The exact same construction is found in Syriac, which May point to an aramaic influence on Hebrew. In classical syriac you can write:
Kalb= dog Hon=their D= hebrew shel Ga(n)bre= men
As you can see even the single words are very similar.
There is a German dialect (not hochdeutsch=standard German, though) where instead of "das Buch des Mannes" (the man's book) or "das Buch von dem Mann" (the book of the man , the dative with preposition is often used as a substitute for the genitive in spoken German) one would say "dem Mann sein Buch" (of the man his book).
Redundancy is actually a critical componant of all languages. children use it to learn without explicit instruction through a process called bootstrapping, where they infer the meaning or grammar of a new element based on the familiar elements in the rest of the utterance. It also makes it easier for adult speakers to comprehend what someone is saying, even if some of the words are undiscernible or if part of the utterance is cut off, as happens frequently when people speak to each other in real time. This is probably why inherently redundant things like agreement and double negation are common among the world's languages :)
DL introduces us to an important feature of Hebrew--the redundant or anticipatory pronoun. It's common to Semitic languages (Arabic, Aramaic, Syriac) and is found in late classical Hebrew (Can 3:7). It was common in rabbinic Hebrew. Thus, when Hebrew was being revived, it would be odd to not have it be a feature of modern Hebrew. It's good to get used to it out of respect for the deep tradition and to be able to spot it when you see or hear it. E.g., אמה של הילדה, "the mother of the girl." Anticipatory pronoun is a feature of modern Greek. Spanish redundant indirect object pronoun has some similarity.

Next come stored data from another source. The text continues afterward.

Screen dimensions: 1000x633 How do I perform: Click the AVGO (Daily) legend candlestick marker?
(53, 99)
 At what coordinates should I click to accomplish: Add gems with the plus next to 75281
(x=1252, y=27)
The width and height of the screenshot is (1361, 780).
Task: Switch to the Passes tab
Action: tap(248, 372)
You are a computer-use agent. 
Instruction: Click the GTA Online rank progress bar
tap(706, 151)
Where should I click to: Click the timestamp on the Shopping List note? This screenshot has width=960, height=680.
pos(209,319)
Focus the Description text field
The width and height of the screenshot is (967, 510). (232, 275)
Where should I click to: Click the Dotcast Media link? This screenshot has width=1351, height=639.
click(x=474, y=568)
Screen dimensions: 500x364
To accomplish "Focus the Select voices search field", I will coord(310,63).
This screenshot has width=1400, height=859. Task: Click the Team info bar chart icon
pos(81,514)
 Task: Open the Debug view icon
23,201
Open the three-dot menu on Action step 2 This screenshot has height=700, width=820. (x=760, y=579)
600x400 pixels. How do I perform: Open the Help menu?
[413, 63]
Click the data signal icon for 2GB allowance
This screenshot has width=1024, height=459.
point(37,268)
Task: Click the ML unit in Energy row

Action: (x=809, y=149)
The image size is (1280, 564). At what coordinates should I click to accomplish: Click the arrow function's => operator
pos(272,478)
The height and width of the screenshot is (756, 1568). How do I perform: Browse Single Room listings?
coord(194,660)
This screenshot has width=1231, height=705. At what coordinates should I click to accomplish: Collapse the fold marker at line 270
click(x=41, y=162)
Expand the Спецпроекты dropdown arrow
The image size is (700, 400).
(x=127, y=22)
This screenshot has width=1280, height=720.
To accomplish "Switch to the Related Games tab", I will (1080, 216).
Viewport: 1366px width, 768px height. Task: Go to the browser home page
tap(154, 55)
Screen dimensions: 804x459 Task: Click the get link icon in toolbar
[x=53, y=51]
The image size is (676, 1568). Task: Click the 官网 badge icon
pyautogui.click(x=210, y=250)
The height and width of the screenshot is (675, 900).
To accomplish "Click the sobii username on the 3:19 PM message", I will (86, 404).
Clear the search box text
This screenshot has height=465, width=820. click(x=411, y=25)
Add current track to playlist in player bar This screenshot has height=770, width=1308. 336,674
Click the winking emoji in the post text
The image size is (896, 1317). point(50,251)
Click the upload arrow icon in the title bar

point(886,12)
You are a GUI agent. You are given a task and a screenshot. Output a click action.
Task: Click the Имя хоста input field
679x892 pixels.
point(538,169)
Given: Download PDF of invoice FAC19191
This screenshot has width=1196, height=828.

I think redundancy is very common in languages, often for emphasis. Added bonus Bright sunny day Cease and desist Each and every End result Free gift Honest truth Never ever ever New innovations Null and void Past history Plan ahead Regular routine Rough estimation Sum total Twelve midnight Unexpected surprise
Please would you explain "כלבי הגברים" (your penultimate example). I thought that would mean "My dog the men".
Do you know if "כלביהם של הגברים" would be used in normal speech or communication. "הכלבים של הגברים" seems much more elegant to me but then my brain thinks in English not Hebrew!
It's actually kalvey (and most native speakers would use kalbey).
As for what is used in normal speech, הכלבים של הגברים is the most common in this case.
ll כלבי הגברים is not great, would rarely be used if at all.
ll כלביהם של הגברים could be used, it's very common in newspapers, books, speeches, etc. when you want to sound more formal.
University professors, lawyers, scholars, many professions have people who love to use unusually complex or obscure words and you might think they do so in order to seem especially intelligent. But often their speech is switched into this higher stratosphere merely because it’s expected. A college student uses this kind of vocabulary when he’s writing his school paper and that’s proper; it gives his writing a dignified ring, less like the speech of a high schooler. Would you think that “Fourscore and seven years ago” is unneeded complexity? When Lincoln gave his Gettysburg address in 1865, this way of counting was not in common use, but his words evocative of a former age gave his speech just the right level of grandeur. Yes I know that a speech is not comparable to regular talking, but sometimes people just like to make their words a little fancier than usual.